The point is to error if the attribute is present, but the file is missing. You've shown that it works if the attribute is missing.
We're talking here about the
required_files
functionality that eido adds to JSONschema.
Yes, exactly. I have created a reproducible example for further testing: https://www.dropbox.com/sh/jp6i915lnbgh1xu/AAD9Heo0mUR7KqVG1SHqSNaha?dl=0
ok, right..
But are you sure Snakemake even uses the file existence checking feature of eido?
I've skimmed through this PR and I only see a call to eido.validate_project
function, which only asserts the existence of the attribute. eido.validate_inputs
is the one that uses the required_files
schema attribute.
My version of eido (0.1.4) reports no errors if I run through the command line either:
$ eido validate config.yaml -s schema.yaml --exclude-case
Validation successful
I've skimmed through this PR and I only see a call to eido.validate_project function, which only asserts the existence of the attribute. eido.validate_inputs is the one that uses the required_files schema attribute.
Well, this might be something we need to update in Snakemake... but it won't matter if there's no way for eido to assert subsample files exist, right? So, there are two problems, one on each side.

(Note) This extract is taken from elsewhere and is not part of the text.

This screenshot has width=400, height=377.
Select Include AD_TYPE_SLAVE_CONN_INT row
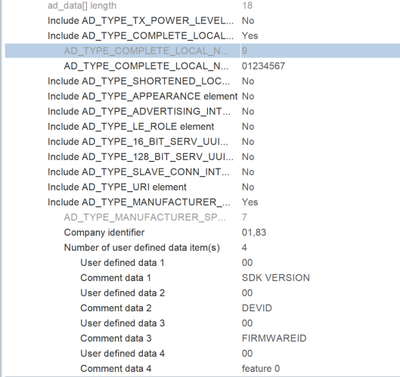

there's no way for eido to assert subsample files exist
That's not true. As I've mentioned above, by using the validate_inputs
function it is possible to capture missing files that are sample attributes coming from a subsample_table.
The function behaves differently though, which was dictated by our use case in looper. Instead of raising an exception, it records missing files. Here's an example:
validate_inputs(sample=p.samples[0], schema="schema.yaml")
1 input files missing, job input size was not calculated accurately
Out[5]:
{'missing': ['/Users/mstolarczyk/Desktop/testing/eido/file11A.txt'],
'required_inputs': {'/Users/mstolarczyk/Desktop/testing/eido/file11A.txt',
'/Users/mstolarczyk/Desktop/testing/eido/file11B.txt',
'/Users/mstolarczyk/Desktop/testing/eido/file12A.txt',
'/Users/mstolarczyk/Desktop/testing/eido/file12B.txt'},
'all_inputs': {'/Users/mstolarczyk/Desktop/testing/eido/file11A.txt',
'/Users/mstolarczyk/Desktop/testing/eido/file11B.txt',
'/Users/mstolarczyk/Desktop/testing/eido/file12A.txt',
'/Users/mstolarczyk/Desktop/testing/eido/file12B.txt'},
'input_file_size': 0.0}
So based on this output it is the responsibility of the client software to decide what to do in case one or more files are missing.
I used the same PEP and schema as above for this example except the subsample_table.csv, which now lists the actual paths:
sample_name,subsample_name,read1,read2
sample1,A,/Users/mstolarczyk/Desktop/testing/eido/file11A.txt,/Users/mstolarczyk/Desktop/testing/eido/file12A.txt
sample1,B,/Users/mstolarczyk/Desktop/testing/eido/file11B.txt,/Users/mstolarczyk/Desktop/testing/eido/file12B.txt
sample2,A,/Users/mstolarczyk/Desktop/testing/eido/file21A.txt,/Users/mstolarczyk/Desktop/testing/eido/file22A.txt
sample2,B,/Users/mstolarczyk/Desktop/testing/eido/file21B.txt,/Users/mstolarczyk/Desktop/testing/eido/file22B.txt
~ ls
file11B.txt file12B.txt file21B.txt file22B.txt schema.yaml
cfg.yaml file12A.txt file21A.txt file22A.txt sample_table.csv subsample_table.csv
note the missing file11A.txt
file above
I don't quite understand -- You're saying it passes the validation, even when a file listed as required is not present, right? To me, that's clearly a problem. But your PR addresses this, then? So now if the subsample file doesn't exist it will not validate, correct?
Is there any news on this? I run into the same problem using eido directly, where the validation passes even though the files are missing. This would be a really nice feature to have in eido itself.
This should work on eido v0.2.0 to be released today.
How can I write a schema which will validate the existence of files specified in the subsample table? I almost always specify read1 and read2 in the subsample table because I rarely have just a single pair of FASTQ files per sample (i.e. usually from multiple lanes). The schema below (adapted from the examples page) passes validation without any FASTQ files present so I assume when the read1 and read2 attributes are arrays it doesn't check for the existence of each item in the array?